━━ Data for processing ━━

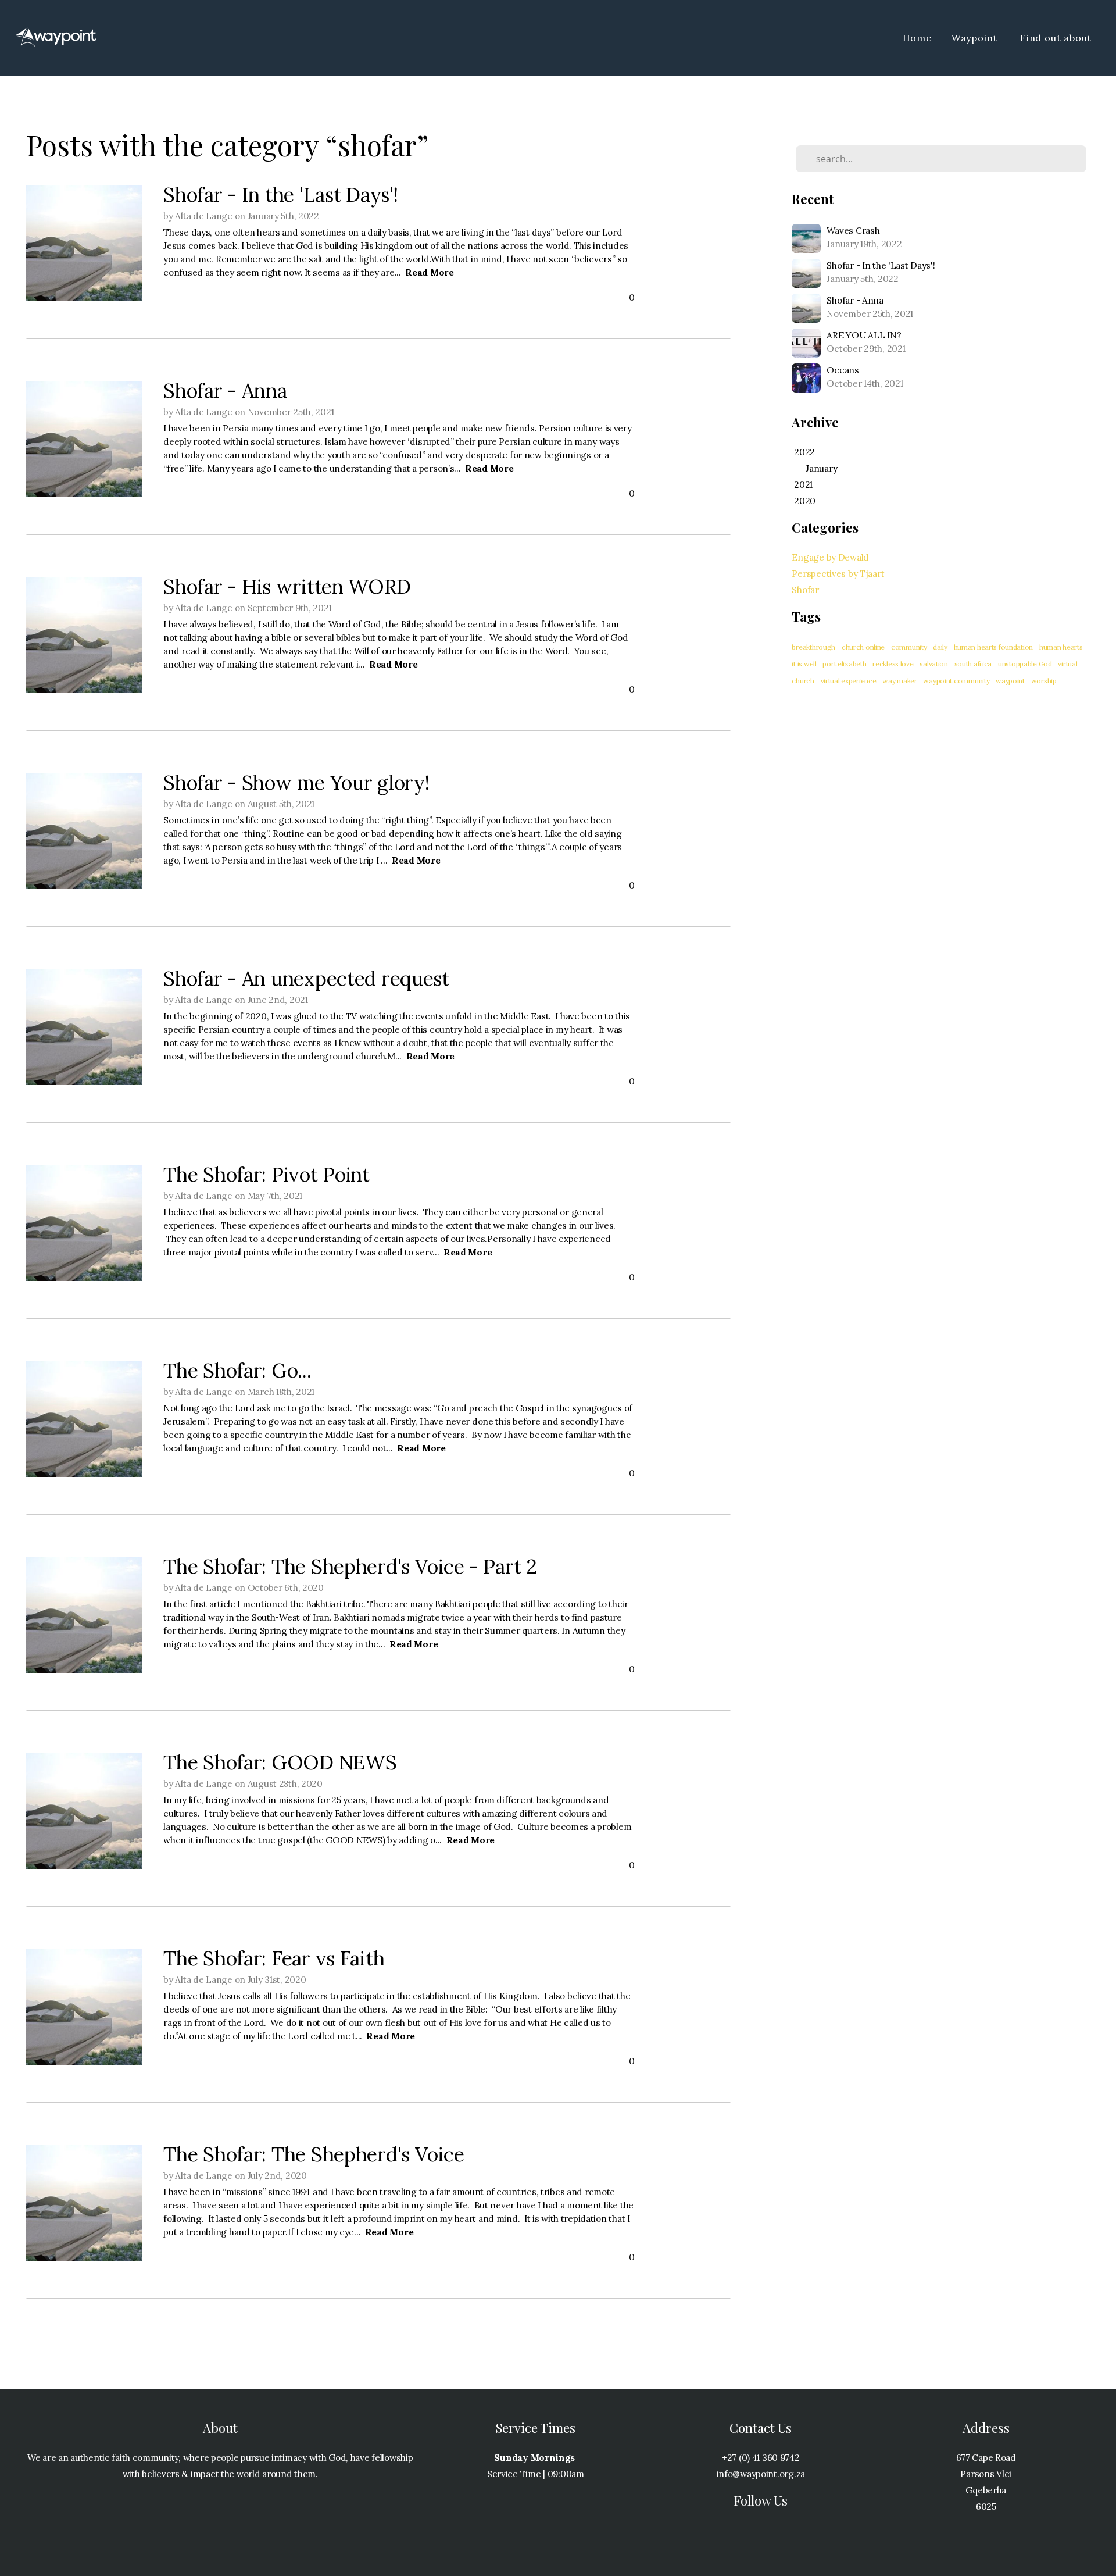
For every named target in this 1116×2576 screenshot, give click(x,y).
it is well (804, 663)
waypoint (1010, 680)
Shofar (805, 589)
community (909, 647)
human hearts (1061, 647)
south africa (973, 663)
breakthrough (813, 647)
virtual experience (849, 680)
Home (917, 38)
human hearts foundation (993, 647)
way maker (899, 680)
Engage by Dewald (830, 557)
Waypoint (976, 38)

━━━
━━ Data for processing ━━

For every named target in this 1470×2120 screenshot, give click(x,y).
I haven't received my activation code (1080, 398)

━━━

§ **Exercise objective**
Give back the records above exactly, limited to the lines between the one holding "For every named target in this 1116×2576" and the one holding "Home (917, 38)", inclusive.

§ **Output of the task**
For every named target in this 1116×2576 screenshot, give click(x,y).
it is well (804, 663)
waypoint (1010, 680)
Shofar (805, 589)
community (909, 647)
human hearts (1061, 647)
south africa (973, 663)
breakthrough (813, 647)
virtual experience (849, 680)
Home (917, 38)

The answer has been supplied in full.